*RECORDED INFORMATION*:

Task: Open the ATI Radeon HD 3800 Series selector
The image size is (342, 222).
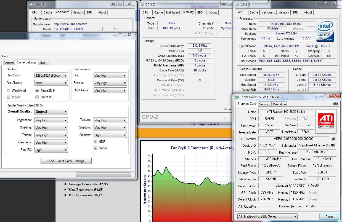Action: point(267,216)
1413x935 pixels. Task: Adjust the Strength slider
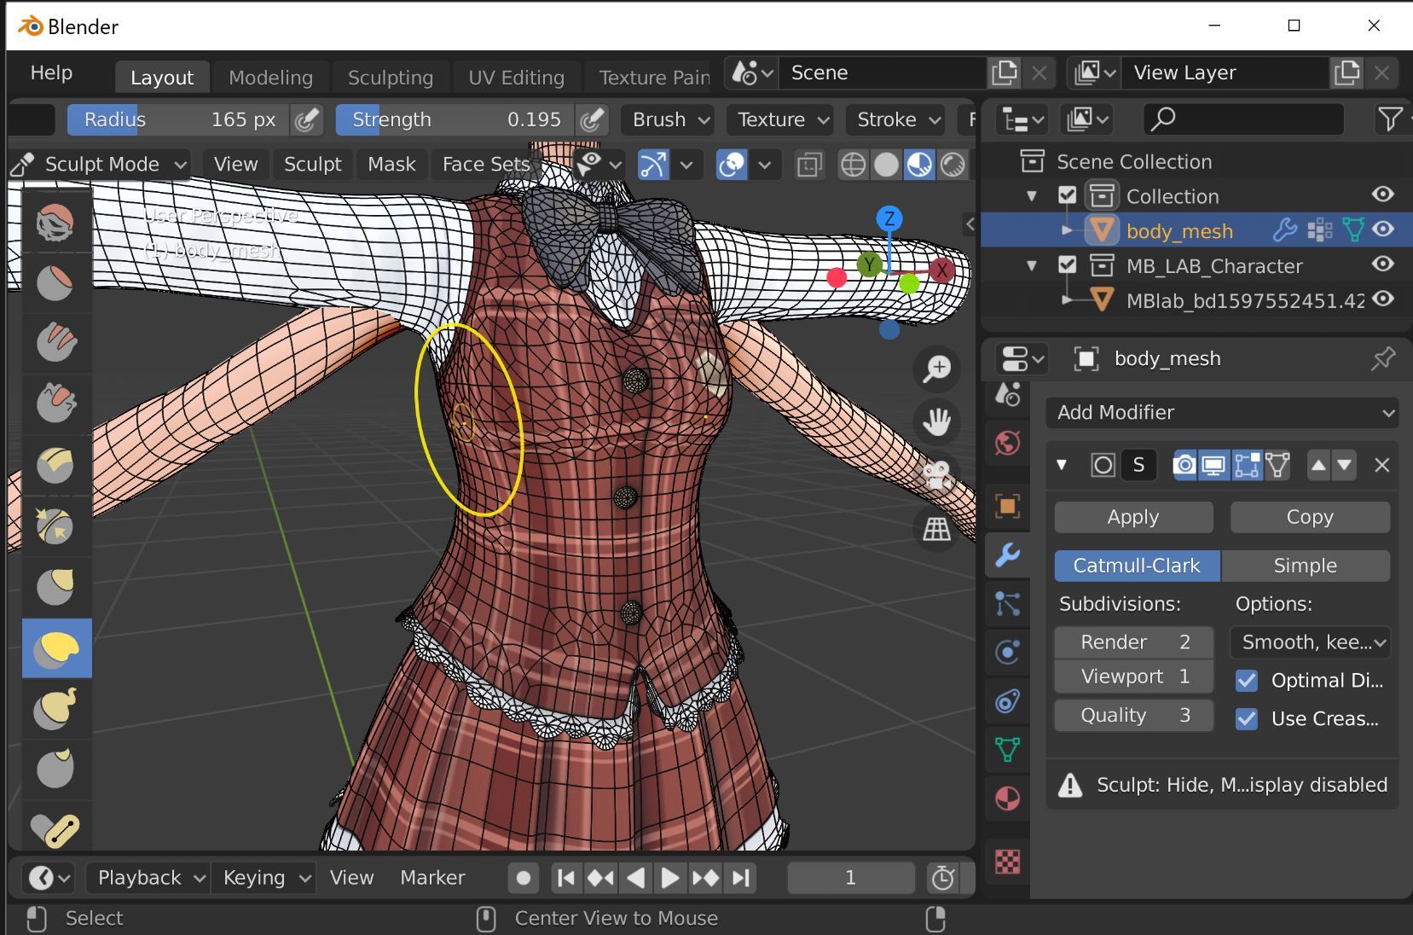(x=456, y=120)
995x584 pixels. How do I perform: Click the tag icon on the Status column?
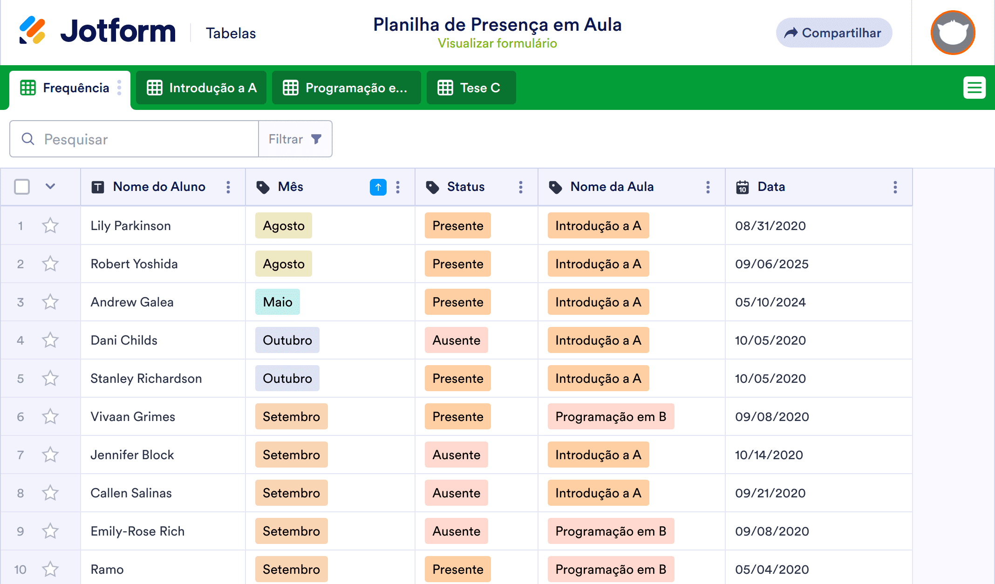[432, 187]
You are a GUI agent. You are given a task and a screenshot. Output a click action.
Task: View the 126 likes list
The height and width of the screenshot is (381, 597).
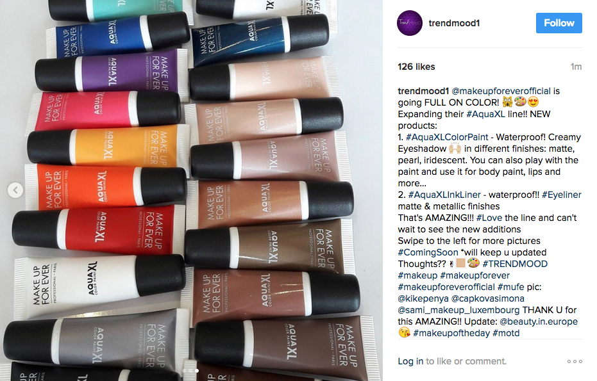pyautogui.click(x=416, y=67)
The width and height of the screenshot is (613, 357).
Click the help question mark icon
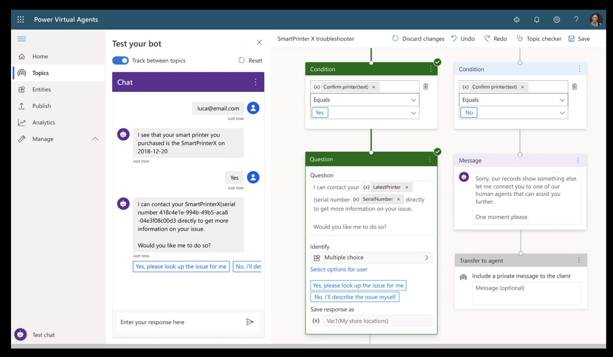click(576, 20)
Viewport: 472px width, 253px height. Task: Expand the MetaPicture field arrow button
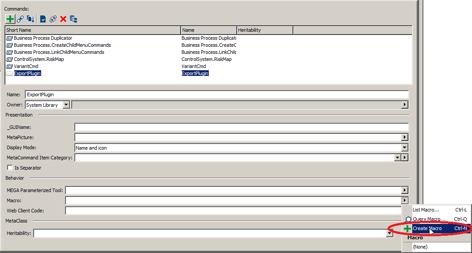point(404,137)
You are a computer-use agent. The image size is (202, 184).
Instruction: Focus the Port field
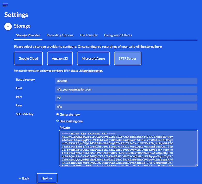click(126, 98)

*WRITTEN REQUEST*: Put every line of the material above into a JSON list of strings, one string per line, with blank lines dropped and the pictures left out.

*ANSWER TO THIS TASK*:
[
  "Task: Open the ATI Radeon HD 3800 Series selector",
  "The image size is (342, 222).",
  "Action: point(267,216)",
  "1413x935 pixels. Task: Adjust the Strength slider",
  "(x=456, y=120)",
  "995x584 pixels. How do I perform: Click the tag icon on the Status column?",
  "[432, 187]",
  "You are a GUI agent. You are given a task and a screenshot. Output a click action.",
  "Task: View the 126 likes list",
  "The height and width of the screenshot is (381, 597).",
  "pyautogui.click(x=416, y=67)",
  "The width and height of the screenshot is (613, 357).",
  "Click the help question mark icon",
  "click(576, 20)",
  "Viewport: 472px width, 253px height. Task: Expand the MetaPicture field arrow button",
  "point(404,137)",
  "You are a computer-use agent. The image size is (202, 184).",
  "Instruction: Focus the Port field",
  "click(126, 98)"
]